29/03/2013 - 03h04
Formas de matar um escritor
DE SÃO PAULO
Exemplo de frase atribuída a
Clarice Lispector na internet: "Ainda bem que sempre existe outro dia, e
outros sonhos, e outros risos, e outras pessoas, e outras coisas". Outro
exemplo: "Liberdade é pouco. O que eu desejo ainda não tem nome".
Ambas estão num site que,
reagindo ao que o mundo virtual faz contra autores como Luis Fernando Verissimo
e Caio Fernando Abreu, dispõe-se a conferir a autenticidade de citações. Tarefa
digna, embora eu fique em dúvida sobre o que é pior: a Clarice falsa (sonhos e
pessoas) ou a verdadeira (desejo sem nome).
Quer dizer, a Clarice
transformada em autoajuda ou a tirada de contexto, numa vulgarização do
registro original.
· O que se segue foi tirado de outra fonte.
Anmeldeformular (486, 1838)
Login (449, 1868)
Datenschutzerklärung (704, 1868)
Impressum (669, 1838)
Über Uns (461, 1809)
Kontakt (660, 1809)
A segunda frase é o ponto de vista de uma personagem --a
protagonista de "Perto do Coração Selvagem"--, e fora do ambiente
claustrofóbico e idiossincrático do romance vira apenas banalidade.
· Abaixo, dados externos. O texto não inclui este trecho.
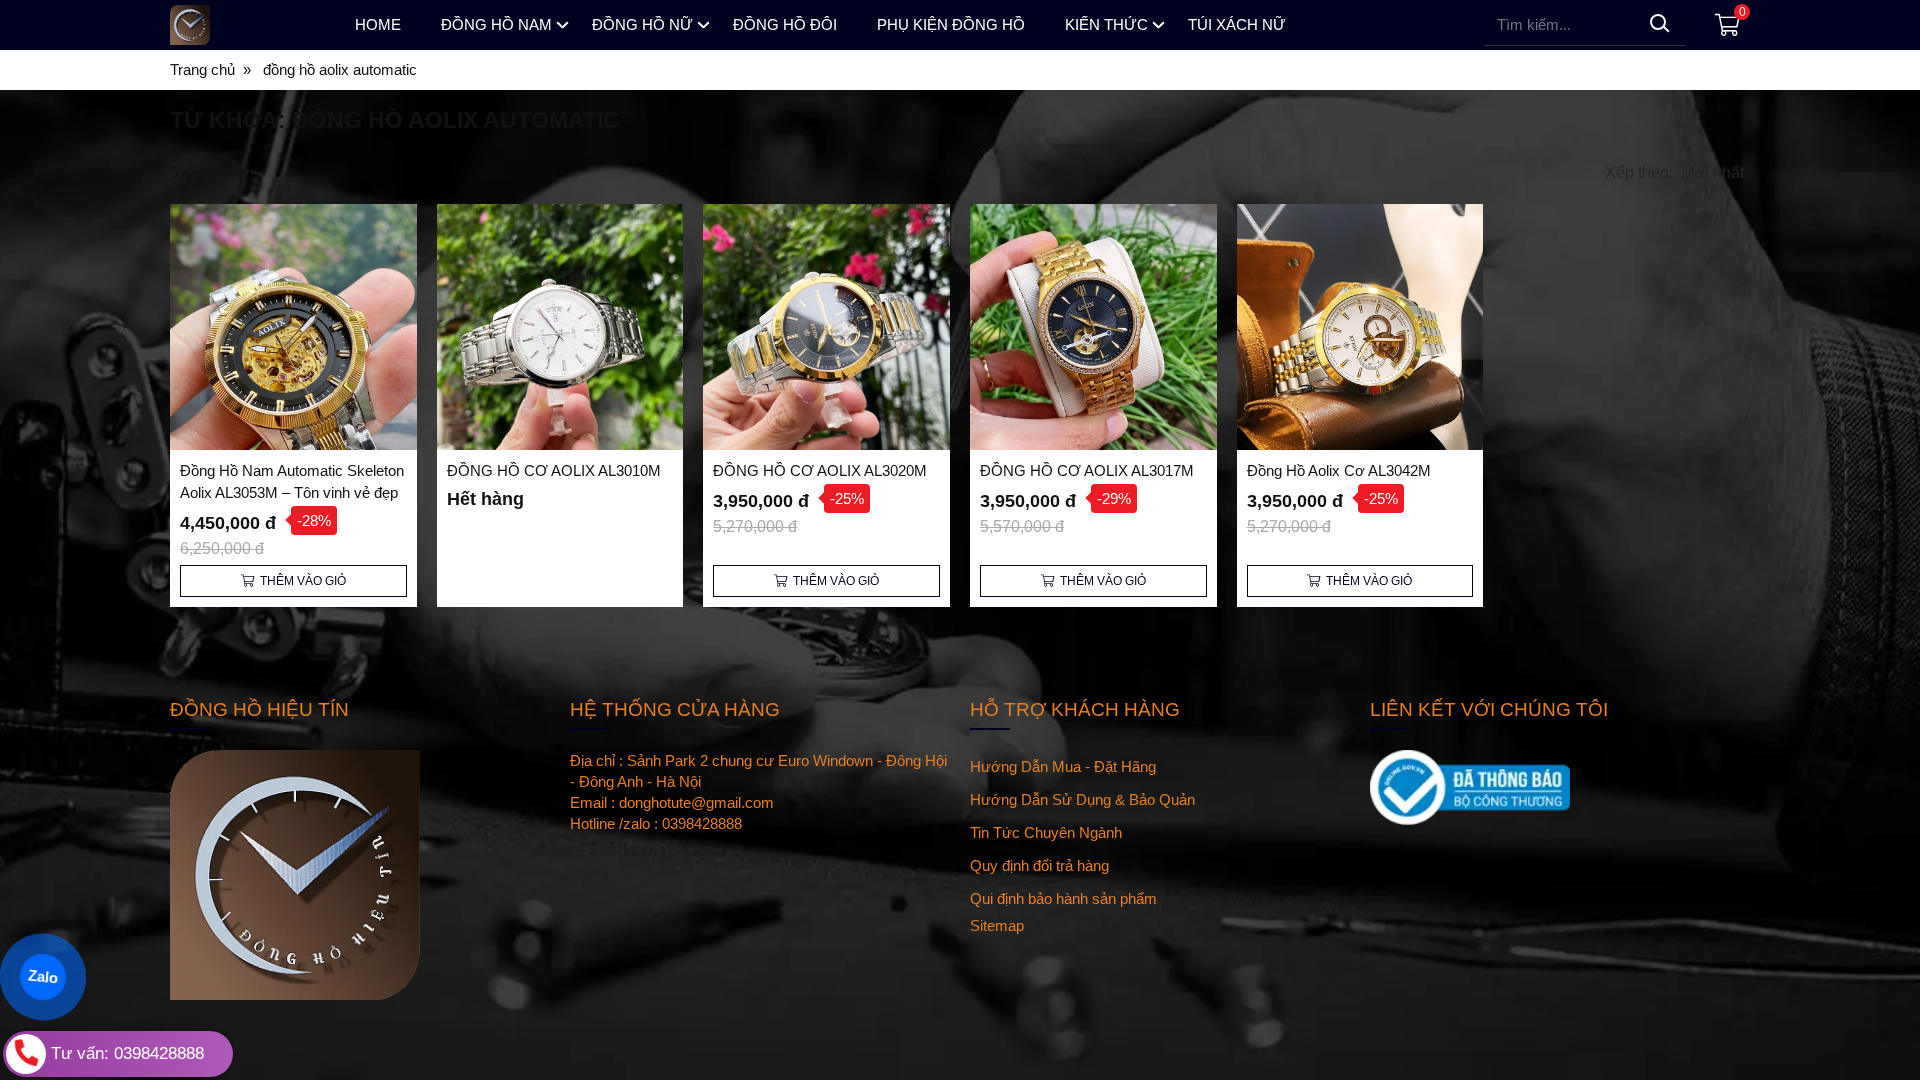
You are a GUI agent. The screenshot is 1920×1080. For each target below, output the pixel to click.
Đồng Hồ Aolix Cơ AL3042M (1339, 470)
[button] (1677, 173)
Há muitas formas de matar um
escritor, e a mais segura talvez seja botá-lo num pedestal, escondendo as falhas
e oscilações que o tornam humano --e, portanto, próximo do que a literatura
deve ser. Acontece quando o transformamos num oráculo, com verdades a revelar
sobre temas que pouco ou nada têm a ver com os seus.
Caso dramático é o de
ficcionistas cujo mérito maior não é a capacidade de síntese, ou mesmo as
ideias. "Grande Sertão: Veredas" é um clássico por vários motivos, um
deles o acúmulo caudaloso e virtuoso de termos raros e palavras inventadas por
Guimarães Rosa, num ritmo e ambientação a serviço de uma grande narrativa de
aventura.
É um efeito que só se
potencializa por causa desse fluxo --ao qual o leitor precisa dedicar tempo,
paciência e atenção diversos do que exige uma simples frase. Destacar do
romance uma fala como "pão ou pães, é questão de opiniães", do
jagunço Riobaldo, é escolher (e indiretamente apontar como essência) apenas o
que Rosa tem de diluído --uma celebração algo ingênua, ou algo demagógica, de
uma suposta sabedoria popular.
Se a fala até pode ser charmosa
pela sintaxe, sonoridade e empatia que evoca no contexto de "Grande
Sertão", na vida real equivale a uma criança dizendo espertezas diante de
adultos. "Viver é muito perigoso", outra máxima conhecida do livro,
não é uma tolice, ok, mas repita-a sem a muleta de um medalhão das letras, em
tom compenetrado, numa festa ou reunião de trabalho, e saboreie o efeito que
causará.
Claro que citar é inevitável. Há
autores talhados para isso, de frasistas como Nelson Rodrigues e Paulo Francis
a romancistas cujos diálogos valem de maneira autônoma. Isso ocorre quando os
personagens estão no mesmo nível do criador, sem que o último precise se
rebaixar ou distanciar --com ironia, crueldade, paternalismo ou
condescendência-- para exprimir a voz dos primeiros.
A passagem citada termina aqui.